We were in the haunted house.
One room was a jail cell. When we passed, pulses of light lit the cell, revealing a gigantic spider behind bars. He filled the room. He hissed and bobbed up and down. His eight eyes looked like a wall of eyes, all the eyes of all spiders collected in one place.
I didn’t cry out or go into horror-induced muscle spasms, breaking my father’s neck with my little legs. Nay, I reached for the bars. I grabbed them and held on tight.
I wanted, possibly needed (and would die without), a long look at the spider.
I had to see him. No blinking. I made use of every flash of canned lightning. I would not let go. I pressed my face between the bars — Here’s Johnny! — until Dad pried my fingers from their stranglehold. It was either that or stay there forever.
I wasn’t scared.
Wasn’t fascinated — that’s not a strong enough word.
I was meeting a dear friend, one I didn’t know I had. Straight out of Who Knows Where?
No, not from there.
He was from the heart country, a song from that place, music to my eyes, played by fingers sharper than fire and older than stars.
A chip off the old block of God.
by author
I’ve wondered for years what caused my big spider moment. Was I so affected because here was a gigantic physical representation of a truth I’d only felt?
What truth?
Even as a recently-made human being, I suspected there was more to the world than bright spaces and happy faces. I felt there was something hiding behind trees, in swamps, and on the other side of smiles.
Something dangerous.
Smiles themselves are suspect. They are, after all, chock-full of cutting blades, and there’s a faceless worm in there that can shoot out, forming a child’s first middle finger. So scary to see.

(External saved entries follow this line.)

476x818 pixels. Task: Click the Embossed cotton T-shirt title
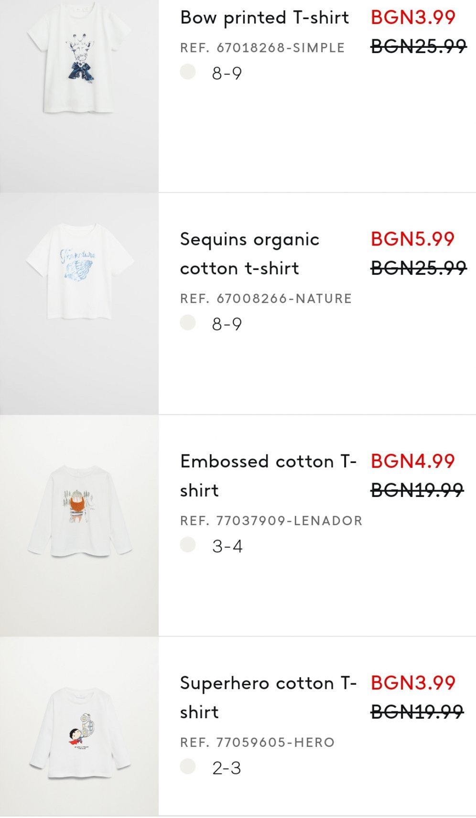click(x=268, y=475)
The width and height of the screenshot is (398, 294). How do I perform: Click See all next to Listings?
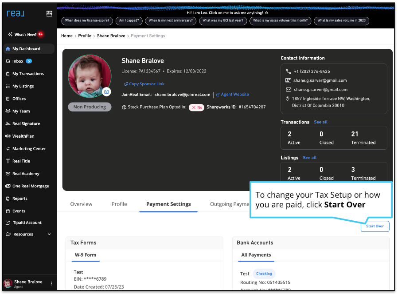pyautogui.click(x=309, y=158)
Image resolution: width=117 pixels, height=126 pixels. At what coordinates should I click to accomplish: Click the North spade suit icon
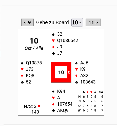[53, 34]
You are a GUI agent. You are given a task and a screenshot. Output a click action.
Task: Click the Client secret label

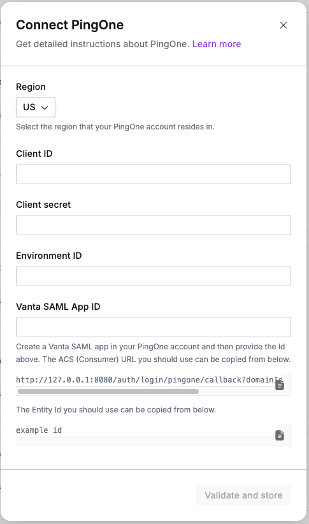coord(43,205)
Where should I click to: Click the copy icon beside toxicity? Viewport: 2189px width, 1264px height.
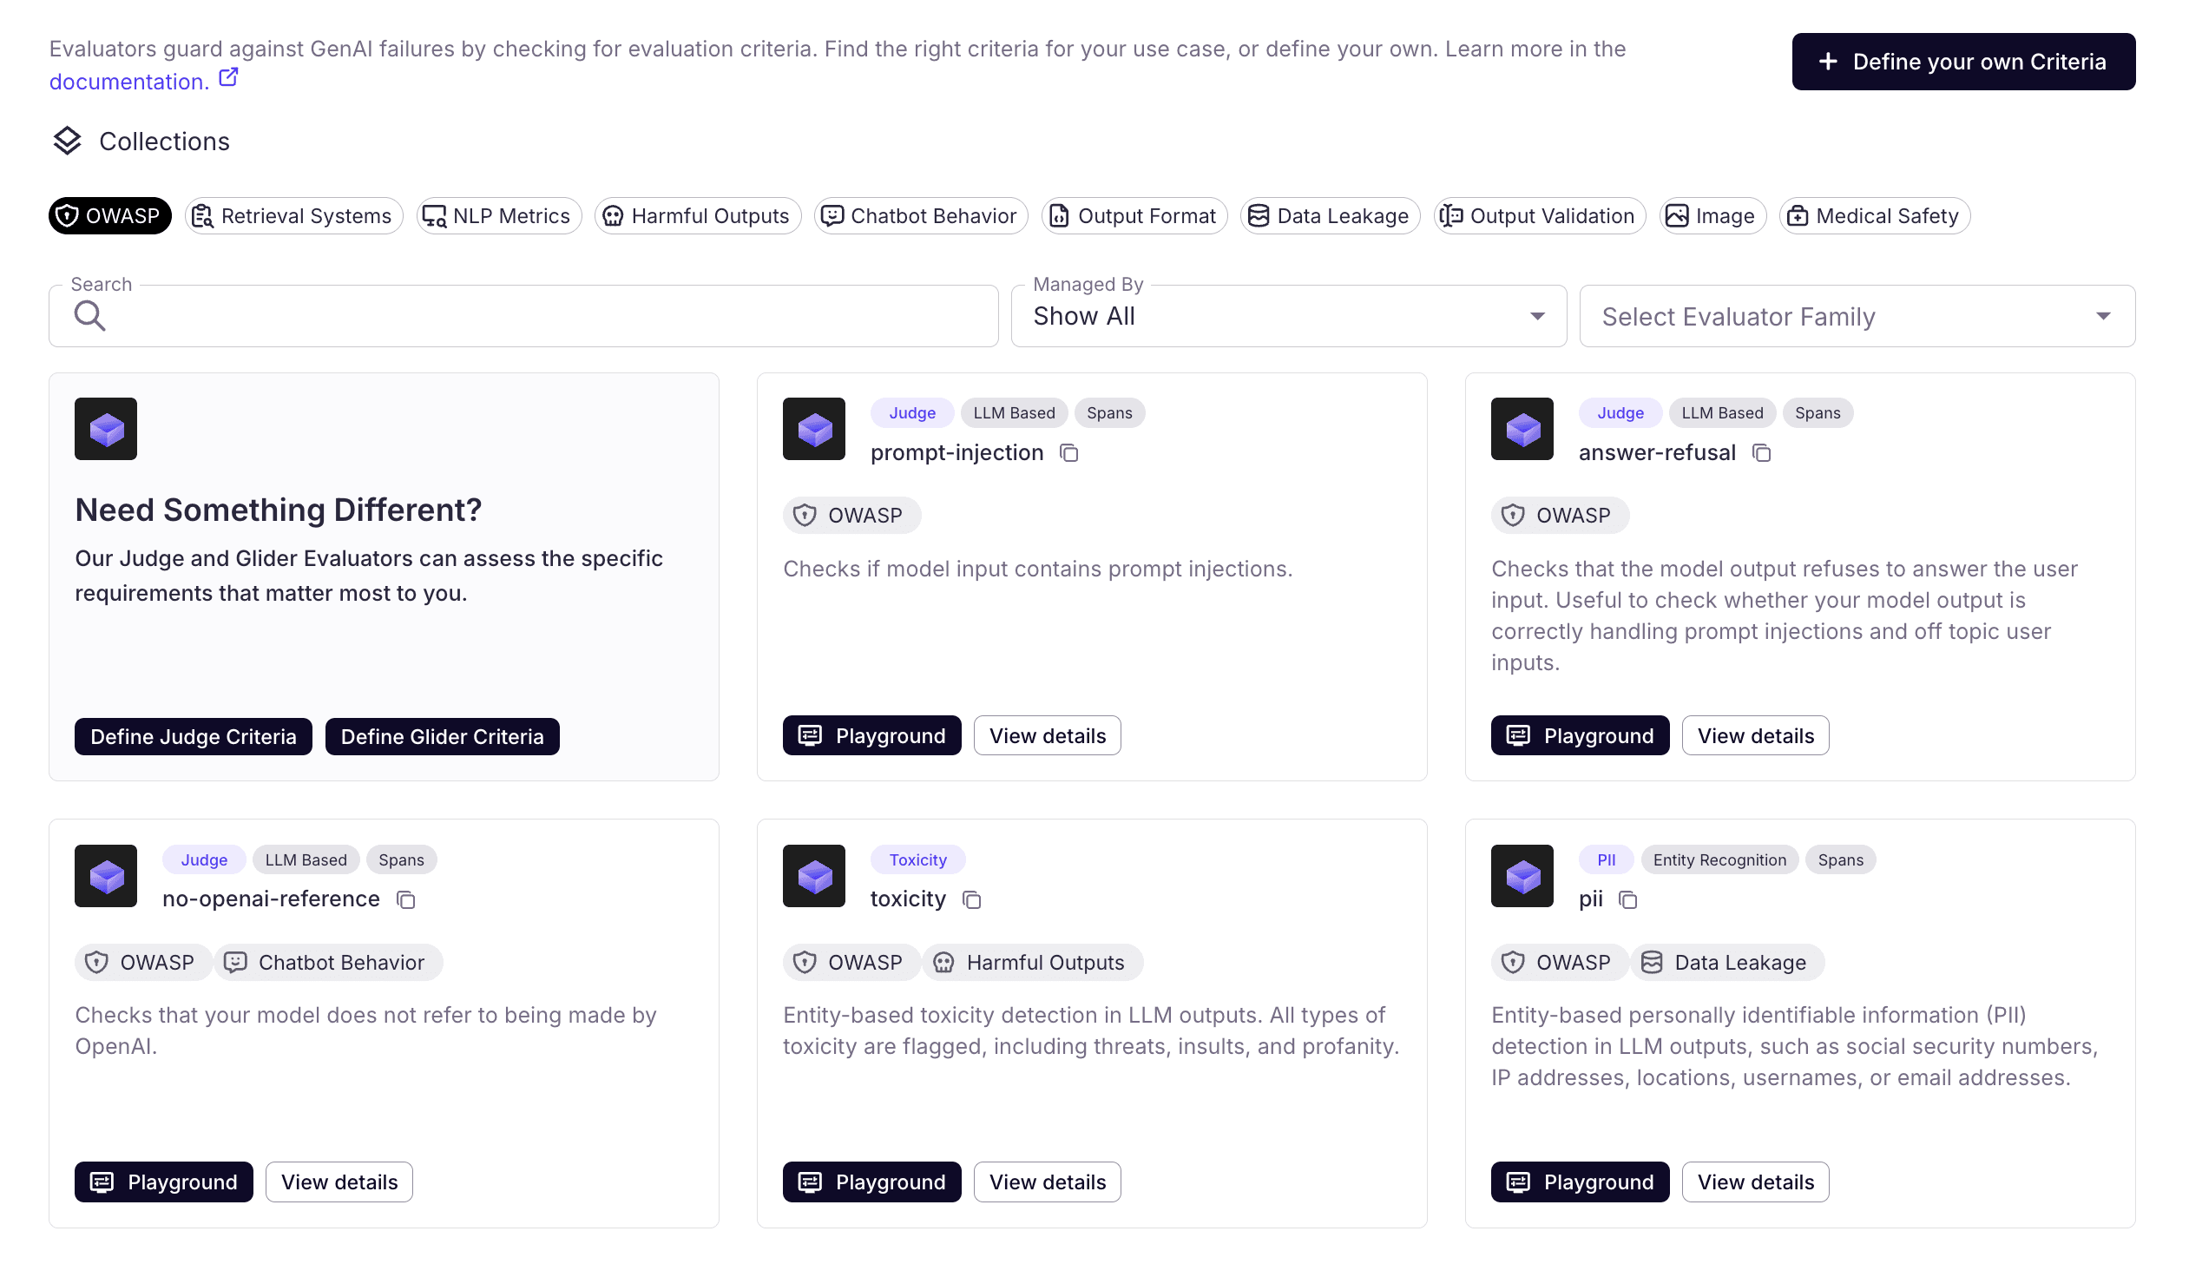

Something dangerous, something true:
The world is sunlight, laughs, and happiness, but it’s also claws, fangs, and too many eyes.
It’s so good to know this truth because knowing makes you safer in the world. That means you get to live longer. And living, so often, is beautiful.
Is that the reason I’m drawn to the dark? Because monsters, devils, and haunted houses remind me that life is full of death, “So, watch your step. Survive,” and I’m so grateful for the reminder that I’ve come to love the messengers?
Maybe.
Or could it be a genetic thing?
We already talked about passing down good stuff. But what about this dark, bizarre stuff?
At first, my answer is, “Nope,” it’s not in the genes. I don’t know any ancestor who shared/shares my obsession with freaks, creatures, and uncanny valleys.
So, genes are out?
Not so fast.
What about transgenerational inheritance and/or epigenetics?
Since I can’t possibly explain these things well, I’ll explain them badly:
It seems you can pass experiences down at the genetic level.
Trauma, mostly.
It’s just that trauma packs a bigger punch than jollies.
Here’s how it works (again, badly):
Grandfather sees a monster. The shock wrinkles his genes, turns some into cutoffs, bleaches others, acid washes a pair or two.
So, Mom is born a little wrinkly, blotchy. She’s got some fraying. She’s distressed.
Therefore, I’m distressed a little.
There you go.
Now you ask, “Did Edgar Joseph Babin see a monster?” You could ask this about my parents and other grandparents, and the greats and great-greats, of course, but since we started with Edgar, let’s finish with him. For balance.
No, Edgar did not see a monster.
But he did see a horror once.
Back when he was a little boy, graffitiing the blank walls of his mind with first memories…
What Grandfather Saw
I don’t know why he was on the railroad tracks that day. Little, little children are supposed to be at home, not at the tracks. That’s just the rules.
And yet, that’s where he was.
I guess maybe he worked for the railroad company? After all, it was the 30s. The rural 30s. And so far out in the Maine woods that this was technically Canada.
In other words, what rules?
So, baby Edgar was out there felling trees, grading the land, and driving spikes when one of the older laborers, which could mean eight years old or eighty, said, “Hey kid, come look at this.”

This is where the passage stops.